The data:
----------------------------------------

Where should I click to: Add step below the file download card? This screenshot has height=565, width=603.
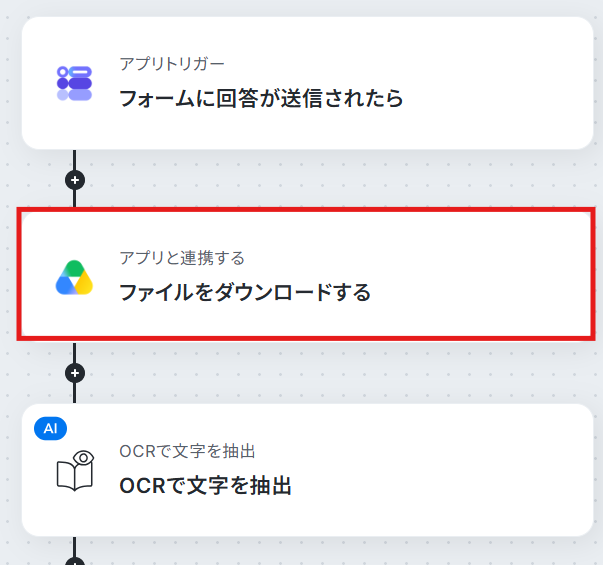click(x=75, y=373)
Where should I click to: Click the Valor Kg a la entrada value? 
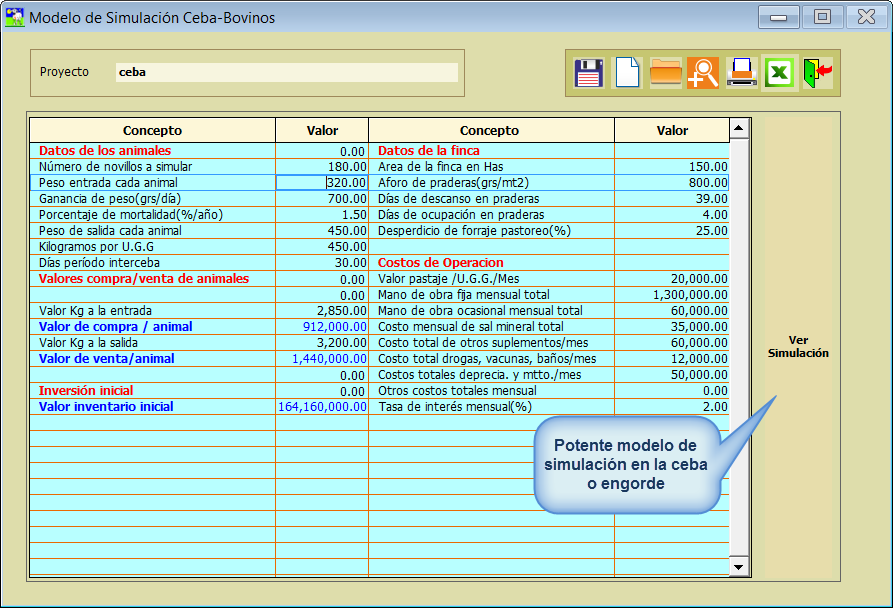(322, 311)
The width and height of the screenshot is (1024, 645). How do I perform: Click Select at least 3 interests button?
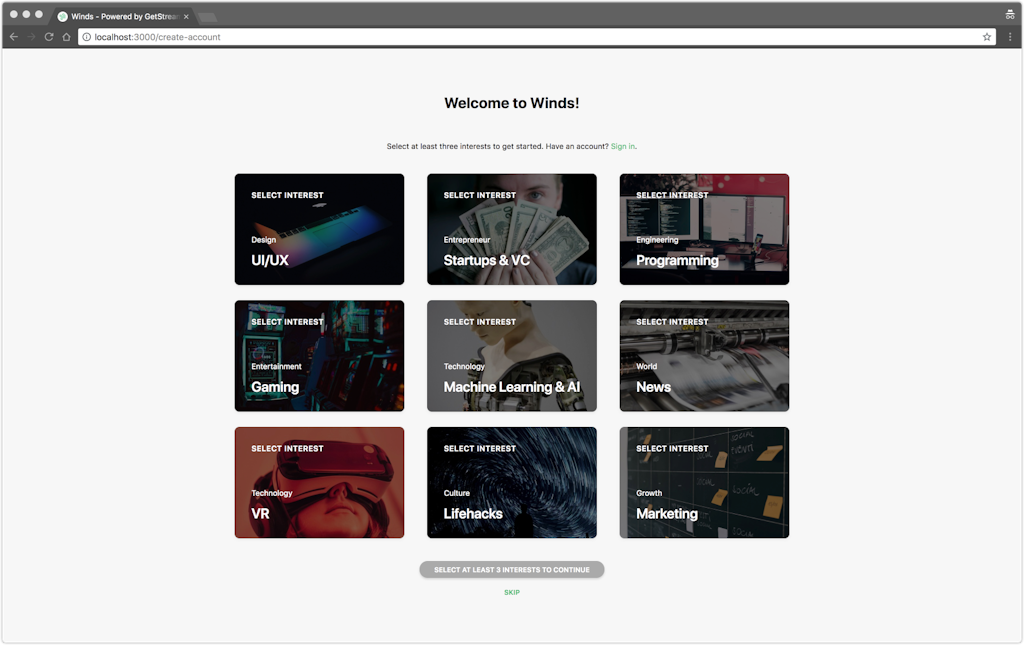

----------------------------------------

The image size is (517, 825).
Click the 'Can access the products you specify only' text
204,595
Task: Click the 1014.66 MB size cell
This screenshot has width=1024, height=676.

----------------------------------------

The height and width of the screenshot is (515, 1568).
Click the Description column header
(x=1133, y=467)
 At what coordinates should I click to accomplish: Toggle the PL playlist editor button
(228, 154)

----------------------------------------

Your task for the entries above: copy exactly the span starting with the line with "The image size is (517, 825)." and going on through the line with "This screenshot has width=1024, height=676.", both lines included, and nothing else.

Output of the exercise:
The image size is (517, 825).
Click the 'Can access the products you specify only' text
204,595
Task: Click the 1014.66 MB size cell
This screenshot has width=1024, height=676.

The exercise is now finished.